━━ ENTRIES SUPPLIED

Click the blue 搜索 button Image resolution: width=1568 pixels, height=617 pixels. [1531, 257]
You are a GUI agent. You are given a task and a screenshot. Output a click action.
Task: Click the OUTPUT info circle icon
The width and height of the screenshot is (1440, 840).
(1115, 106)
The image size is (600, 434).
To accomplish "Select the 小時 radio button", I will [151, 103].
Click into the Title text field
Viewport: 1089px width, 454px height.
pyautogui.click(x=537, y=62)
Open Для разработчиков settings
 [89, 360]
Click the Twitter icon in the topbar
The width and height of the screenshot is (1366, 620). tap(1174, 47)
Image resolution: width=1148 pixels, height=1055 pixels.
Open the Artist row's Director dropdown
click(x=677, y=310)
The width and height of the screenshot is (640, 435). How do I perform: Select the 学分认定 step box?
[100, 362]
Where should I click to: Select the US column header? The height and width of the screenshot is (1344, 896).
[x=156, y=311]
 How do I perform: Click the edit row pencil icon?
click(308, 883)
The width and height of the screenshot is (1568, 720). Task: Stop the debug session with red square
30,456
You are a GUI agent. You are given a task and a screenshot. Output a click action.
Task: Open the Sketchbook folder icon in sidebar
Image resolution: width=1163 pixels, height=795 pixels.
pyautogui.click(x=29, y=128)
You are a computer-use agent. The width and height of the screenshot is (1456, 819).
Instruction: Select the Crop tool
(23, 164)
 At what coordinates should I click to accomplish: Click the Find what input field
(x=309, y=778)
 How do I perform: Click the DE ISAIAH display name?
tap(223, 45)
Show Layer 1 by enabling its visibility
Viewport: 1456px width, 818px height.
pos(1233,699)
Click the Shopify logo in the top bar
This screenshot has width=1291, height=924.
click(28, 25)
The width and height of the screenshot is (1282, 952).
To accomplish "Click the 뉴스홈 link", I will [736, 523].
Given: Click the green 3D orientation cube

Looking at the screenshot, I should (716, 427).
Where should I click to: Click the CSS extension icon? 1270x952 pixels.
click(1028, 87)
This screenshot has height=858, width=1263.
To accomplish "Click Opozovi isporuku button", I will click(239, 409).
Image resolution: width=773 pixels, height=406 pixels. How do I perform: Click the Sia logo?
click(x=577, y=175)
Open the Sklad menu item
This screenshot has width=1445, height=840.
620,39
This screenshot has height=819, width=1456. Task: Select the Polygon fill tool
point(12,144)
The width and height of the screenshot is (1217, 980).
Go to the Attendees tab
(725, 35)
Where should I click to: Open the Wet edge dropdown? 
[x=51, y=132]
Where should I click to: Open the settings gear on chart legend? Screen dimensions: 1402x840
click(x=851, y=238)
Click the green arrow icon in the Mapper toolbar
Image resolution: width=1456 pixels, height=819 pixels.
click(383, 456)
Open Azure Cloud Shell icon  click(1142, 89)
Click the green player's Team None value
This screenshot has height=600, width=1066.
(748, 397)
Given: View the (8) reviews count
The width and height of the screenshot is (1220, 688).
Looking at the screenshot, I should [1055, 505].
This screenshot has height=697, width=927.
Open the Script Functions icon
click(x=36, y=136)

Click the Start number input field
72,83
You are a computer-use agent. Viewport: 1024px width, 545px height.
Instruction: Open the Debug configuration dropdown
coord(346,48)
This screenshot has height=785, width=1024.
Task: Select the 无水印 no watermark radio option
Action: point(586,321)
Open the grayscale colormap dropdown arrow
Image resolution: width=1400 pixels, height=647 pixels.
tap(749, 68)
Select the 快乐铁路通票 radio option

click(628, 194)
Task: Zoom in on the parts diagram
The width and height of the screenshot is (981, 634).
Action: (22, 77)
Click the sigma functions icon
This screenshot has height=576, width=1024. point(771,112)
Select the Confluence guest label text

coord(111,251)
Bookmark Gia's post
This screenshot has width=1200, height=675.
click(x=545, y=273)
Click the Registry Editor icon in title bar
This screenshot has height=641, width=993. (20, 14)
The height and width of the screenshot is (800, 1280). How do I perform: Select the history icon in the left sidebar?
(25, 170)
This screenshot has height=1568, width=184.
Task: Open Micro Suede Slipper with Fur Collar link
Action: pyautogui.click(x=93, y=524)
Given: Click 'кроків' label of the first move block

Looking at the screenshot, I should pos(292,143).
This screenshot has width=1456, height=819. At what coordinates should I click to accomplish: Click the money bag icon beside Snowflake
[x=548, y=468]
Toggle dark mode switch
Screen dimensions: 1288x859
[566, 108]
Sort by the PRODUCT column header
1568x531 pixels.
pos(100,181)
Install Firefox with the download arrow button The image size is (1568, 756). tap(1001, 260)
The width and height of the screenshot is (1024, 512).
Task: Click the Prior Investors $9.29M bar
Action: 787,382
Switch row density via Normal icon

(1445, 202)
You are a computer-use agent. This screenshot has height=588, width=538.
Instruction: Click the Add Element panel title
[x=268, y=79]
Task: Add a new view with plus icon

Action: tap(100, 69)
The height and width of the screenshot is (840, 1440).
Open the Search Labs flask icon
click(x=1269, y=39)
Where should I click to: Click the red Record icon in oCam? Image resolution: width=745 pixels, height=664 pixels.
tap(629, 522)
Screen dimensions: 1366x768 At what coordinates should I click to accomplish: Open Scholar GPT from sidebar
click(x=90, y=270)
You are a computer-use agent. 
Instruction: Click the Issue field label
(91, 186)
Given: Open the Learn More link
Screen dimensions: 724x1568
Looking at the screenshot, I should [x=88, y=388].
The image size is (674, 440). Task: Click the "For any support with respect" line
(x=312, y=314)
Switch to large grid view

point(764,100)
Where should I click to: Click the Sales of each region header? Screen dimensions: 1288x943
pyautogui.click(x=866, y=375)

━━━━

▶ _AIM_
Write out every row above again, substituting "UI automation agent" for each occurrence of "GUI agent" and leaving everything else unchanged.

▶ _SOLUTION TO THE EXERCISE_
Click the blue 搜索 button Image resolution: width=1568 pixels, height=617 pixels. [1531, 257]
You are a UI automation agent. You are given a task and a screenshot. Output a click action.
Task: Click the OUTPUT info circle icon
The width and height of the screenshot is (1440, 840).
(1115, 106)
The image size is (600, 434).
To accomplish "Select the 小時 radio button", I will [151, 103].
Click into the Title text field
Viewport: 1089px width, 454px height.
pyautogui.click(x=537, y=62)
Open Для разработчиков settings
 [89, 360]
Click the Twitter icon in the topbar
The width and height of the screenshot is (1366, 620). tap(1174, 47)
Image resolution: width=1148 pixels, height=1055 pixels.
Open the Artist row's Director dropdown
click(x=677, y=310)
The width and height of the screenshot is (640, 435). How do I perform: Select the 学分认定 step box?
[100, 362]
Where should I click to: Select the US column header? The height and width of the screenshot is (1344, 896).
[x=156, y=311]
 How do I perform: Click the edit row pencil icon?
click(308, 883)
The width and height of the screenshot is (1568, 720). Task: Stop the debug session with red square
30,456
You are a UI automation agent. You are given a task and a screenshot. Output a click action.
Task: Open the Sketchbook folder icon in sidebar
Image resolution: width=1163 pixels, height=795 pixels.
pyautogui.click(x=29, y=128)
You are a computer-use agent. The width and height of the screenshot is (1456, 819).
Instruction: Select the Crop tool
(23, 164)
 At what coordinates should I click to accomplish: Click the Find what input field
(x=309, y=778)
 How do I perform: Click the DE ISAIAH display name?
tap(223, 45)
Show Layer 1 by enabling its visibility
Viewport: 1456px width, 818px height.
pos(1233,699)
Click the Shopify logo in the top bar
This screenshot has width=1291, height=924.
click(28, 25)
The width and height of the screenshot is (1282, 952).
To accomplish "Click the 뉴스홈 link", I will [736, 523].
Given: Click the green 3D orientation cube

Looking at the screenshot, I should (716, 427).
Where should I click to: Click the CSS extension icon? 1270x952 pixels.
click(1028, 87)
This screenshot has height=858, width=1263.
To accomplish "Click Opozovi isporuku button", I will click(239, 409).
Image resolution: width=773 pixels, height=406 pixels. How do I perform: Click the Sia logo?
click(x=577, y=175)
Open the Sklad menu item
This screenshot has width=1445, height=840.
620,39
This screenshot has height=819, width=1456. Task: Select the Polygon fill tool
point(12,144)
The width and height of the screenshot is (1217, 980).
Go to the Attendees tab
(725, 35)
Where should I click to: Open the Wet edge dropdown? 
[x=51, y=132]
Where should I click to: Open the settings gear on chart legend? Screen dimensions: 1402x840
click(x=851, y=238)
Click the green arrow icon in the Mapper toolbar
Image resolution: width=1456 pixels, height=819 pixels.
click(383, 456)
Open Azure Cloud Shell icon  click(1142, 89)
Click the green player's Team None value
This screenshot has height=600, width=1066.
(748, 397)
Given: View the (8) reviews count
The width and height of the screenshot is (1220, 688).
Looking at the screenshot, I should [1055, 505].
This screenshot has height=697, width=927.
Open the Script Functions icon
click(x=36, y=136)

Click the Start number input field
72,83
You are a computer-use agent. Viewport: 1024px width, 545px height.
Instruction: Open the Debug configuration dropdown
coord(346,48)
This screenshot has height=785, width=1024.
Task: Select the 无水印 no watermark radio option
Action: point(586,321)
Open the grayscale colormap dropdown arrow
Image resolution: width=1400 pixels, height=647 pixels.
tap(749, 68)
Select the 快乐铁路通票 radio option

click(628, 194)
Task: Zoom in on the parts diagram
The width and height of the screenshot is (981, 634).
Action: (22, 77)
Click the sigma functions icon
This screenshot has height=576, width=1024. point(771,112)
Select the Confluence guest label text

coord(111,251)
Bookmark Gia's post
This screenshot has width=1200, height=675.
click(x=545, y=273)
Click the Registry Editor icon in title bar
This screenshot has height=641, width=993. (20, 14)
The height and width of the screenshot is (800, 1280). How do I perform: Select the history icon in the left sidebar?
(25, 170)
This screenshot has height=1568, width=184.
Task: Open Micro Suede Slipper with Fur Collar link
Action: pyautogui.click(x=93, y=524)
Given: Click 'кроків' label of the first move block

Looking at the screenshot, I should pos(292,143).
This screenshot has width=1456, height=819. At what coordinates should I click to accomplish: Click the money bag icon beside Snowflake
[x=548, y=468]
Toggle dark mode switch
Screen dimensions: 1288x859
[566, 108]
Sort by the PRODUCT column header
1568x531 pixels.
pos(100,181)
Install Firefox with the download arrow button The image size is (1568, 756). tap(1001, 260)
The width and height of the screenshot is (1024, 512).
Task: Click the Prior Investors $9.29M bar
Action: 787,382
Switch row density via Normal icon

(1445, 202)
You are a computer-use agent. This screenshot has height=588, width=538.
Instruction: Click the Add Element panel title
[x=268, y=79]
Task: Add a new view with plus icon

Action: tap(100, 69)
The height and width of the screenshot is (840, 1440).
Open the Search Labs flask icon
click(x=1269, y=39)
Where should I click to: Click the red Record icon in oCam? Image resolution: width=745 pixels, height=664 pixels.
tap(629, 522)
Screen dimensions: 1366x768 At what coordinates should I click to accomplish: Open Scholar GPT from sidebar
click(x=90, y=270)
You are a computer-use agent. 
Instruction: Click the Issue field label
(91, 186)
Given: Open the Learn More link
Screen dimensions: 724x1568
Looking at the screenshot, I should [x=88, y=388].
The image size is (674, 440). Task: Click the "For any support with respect" line
(x=312, y=314)
Switch to large grid view

point(764,100)
Where should I click to: Click the Sales of each region header? Screen dimensions: 1288x943
pyautogui.click(x=866, y=375)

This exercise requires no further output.